* _What the exercise asks_: In the podcast launch announcement, what was the title of Mohamedou Ould Slahi's memoir when it was published in 2017?

* _Text excerpt_:
· · · · ·

WHAT: Survivors turned activists, La Tanya Jenifor-Sublett, Mohamedou Ould Slahi, and Mansoor Adayfi, will explore the connection between the state-supported violence Chicago police mete out, mostly to people of color, and the torture endured by those extralegally imprisoned at the US military base in Guantanamo, Cuba in the podcast launch of Remaking the Exceptional, a six-part series, supported by Illinois Humanities as part of its Envisioning Justice program. The online conversation honors International Torture Survivors Day with the release of the new six-episode podcast series, Remaking the Exceptional. Produced by Amber Ginsburg, Nate Sandberg and Aaron Hughes, the series explores the strong connection between policing and incarceration in Chicago and the human rights violations of the Global War on Terror, while also highlighting the struggle for justice and reparations.
WHO: Event speakers:
- La Tanya Jenifor-Sublett, is a mental health worker, social justice advocate, public speaker, community organizer and now Chicago Torture Justice Center’s peer reentry program director. She experienced abuse and torture at the hands of Chicago Police at the age of 19, and was sentenced to 42 years in the Illinois Department of Corrections for a crime she did not commit.
- Mohamedou Ould Slahi is a Mauritanian citizen who was imprisoned at the US military base at Guantánamo Bay without charge from 2002 until his release on October 17, 2016. Slahi wrote a memoir in 2005 while imprisoned which was published in 2017 as Guantanamo Diary (Little Brown). His story was the inspiration for the 2021 film The Mauritanian.
- Mansoor Adayfi was 19 when he was taken to Guantánamo Bay, where he spent more than 14 years detained without being charged with a crime. He now lives in Belgrade, Serbia, where he writes, creates artwork and advocates for prisoner and detainee rights. His memoir of his time at Guantánamo, Don’t Forget Us Here, was published in 2021 by Hachette Books.
WHEN/WHERE: Sunday, June 26 | 1:00 – 2:30 p.m. CDT
Remaking the Exceptional podcast launch
Free and open to the public. To register and to receive a link to the online event:
Remaking the Exceptional Online Event
WHY: Illinois Humanities’ Envisioning Justice program leverages the arts and humanities to explore the question, “What happens when you center the voices of those most directly affected by mass incarceration?” and to convene communities to ask, “How do you envision justice?”
Remaking the Exceptional, one of the works commissioned by Illinois Humanities, highlights the many direct connections between the Chicago Police Department and the brutal acts of torture committed at Guantánamo Bay. For example: Lt Richard Zuley (Chicago PD 1977-2007) and fellow CPD officers, under the oversight of Jon Burge, tortured at least 120 victims between the years of 1972-1991 to extract confessions from mostly Black, male suspects. As a US Navy Reserve Officer, he brought the same torture tactics to Guantanamo Bay, as documented in the Guardian.

· · · · ·

* _Entries provided_:

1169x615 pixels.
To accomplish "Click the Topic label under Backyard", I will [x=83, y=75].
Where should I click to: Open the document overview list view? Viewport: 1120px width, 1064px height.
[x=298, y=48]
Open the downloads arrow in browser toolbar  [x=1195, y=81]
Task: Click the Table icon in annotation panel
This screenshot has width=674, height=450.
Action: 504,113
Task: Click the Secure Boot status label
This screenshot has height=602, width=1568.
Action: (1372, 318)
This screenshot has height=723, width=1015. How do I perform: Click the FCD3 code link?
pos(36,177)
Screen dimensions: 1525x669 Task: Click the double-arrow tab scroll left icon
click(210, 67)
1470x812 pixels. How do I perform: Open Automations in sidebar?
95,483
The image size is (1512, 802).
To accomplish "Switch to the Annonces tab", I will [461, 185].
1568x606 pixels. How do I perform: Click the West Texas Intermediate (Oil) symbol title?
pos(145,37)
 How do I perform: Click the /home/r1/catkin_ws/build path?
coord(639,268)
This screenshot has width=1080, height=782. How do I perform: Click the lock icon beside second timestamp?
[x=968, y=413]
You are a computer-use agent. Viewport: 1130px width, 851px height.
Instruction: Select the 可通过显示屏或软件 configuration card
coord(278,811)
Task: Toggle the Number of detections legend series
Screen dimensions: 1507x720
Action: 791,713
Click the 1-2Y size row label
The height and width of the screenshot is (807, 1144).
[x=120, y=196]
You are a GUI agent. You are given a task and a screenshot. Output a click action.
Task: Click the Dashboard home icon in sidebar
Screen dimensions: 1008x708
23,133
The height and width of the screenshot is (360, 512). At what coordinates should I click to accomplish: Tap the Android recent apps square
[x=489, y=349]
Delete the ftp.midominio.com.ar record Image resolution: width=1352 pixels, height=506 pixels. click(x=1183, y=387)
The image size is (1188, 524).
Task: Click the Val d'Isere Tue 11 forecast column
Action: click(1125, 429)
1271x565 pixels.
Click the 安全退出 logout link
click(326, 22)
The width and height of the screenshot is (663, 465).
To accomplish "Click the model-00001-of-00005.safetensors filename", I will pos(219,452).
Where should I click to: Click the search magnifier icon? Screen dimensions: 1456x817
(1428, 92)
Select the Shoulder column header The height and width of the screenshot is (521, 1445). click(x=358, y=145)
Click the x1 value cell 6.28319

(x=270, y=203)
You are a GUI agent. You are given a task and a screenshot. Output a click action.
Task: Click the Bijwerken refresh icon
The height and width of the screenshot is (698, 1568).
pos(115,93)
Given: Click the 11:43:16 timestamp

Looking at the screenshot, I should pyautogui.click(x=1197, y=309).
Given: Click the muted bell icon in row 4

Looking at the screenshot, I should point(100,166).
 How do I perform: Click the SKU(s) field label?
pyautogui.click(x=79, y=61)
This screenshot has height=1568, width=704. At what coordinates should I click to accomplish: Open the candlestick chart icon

· · · · ·

* _Expected answer_: Guantanamo Diary